We normally try to keep our political views to ourselves on the Blog, but regardless of the AHM litigation’s impact on reproductive freedom, it poses a frontal attack on the FDA’s authority to approve drugs. We pointed out here how the suit rested on laughably relaxed standing: first that the anti-choice physician plaintiffs “would have to provide emergency care” for some number of women because of “unsuccessful chemical abortions,” rather than patients they preferred; second the claimed “stress to physicians from treating these women”; and even more broadly their “choice between performing their jobs and abiding by their consciences.” We discussed the impact of judicial disrespect for the FDA’s scientific expertise and judgment here, examining the brief that the FDA filed in the Fifth Circuit. When the Fifth Circuit likewise (although not quite as blatantly) ignored the FDA’s evidence-based decision-making, we posted once again. We reiterated that the corrosive effect that the ludicrously low standing threshold in AHM II would affect the finality of FDA decisions across the board:
[F]or what we do, the most disturbing aspect is the extraordinarily low bar it sets for “standing” to challenge the validity of FDA actions. If that bar is not re-raised, any medical crank in the country can try to overturn FDA product approvals. Just think about how antivax nuts could attempt to attack COVID-19 (or any other) vaccine if the “substantial risk” of “future injury,” necessary for standing to file suit amounts to only a ”fairly likely” possibility that “one of them” might suffer one of [their] purported “injuries.”
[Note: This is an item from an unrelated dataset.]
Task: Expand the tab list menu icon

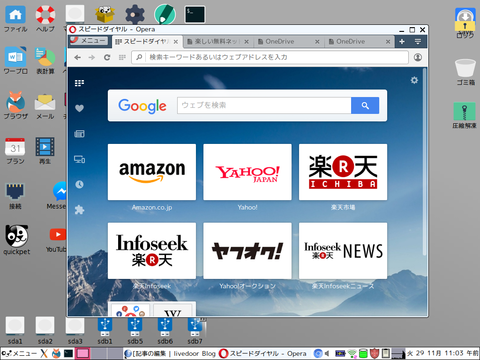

(Citations omitted). This standard would permit similar plaintiff-side attacks on FDA approval of regulated products in product liability litigation under the limbo-low bar set in AHM II.
We turned to the substance of AHM II’s non-deferential standard of review in our next post on the litigation, discussing an article that analyzed in depth how:
None of those decisions acknowledged any of the Supreme Court opinions addressing the proper way FDA safety decisions are to be reviewed and respected[, . . .] how the Fifth Circuit failed to consider the controlling Supreme Court cases; failed to refute (or even acknowledge) the FDA’s analysis of the relevant scientific and medical data; and overturned the decisions FDA made in 2016 and 2021, while ignoring the new January 2023 REMS which now governs use of the drug.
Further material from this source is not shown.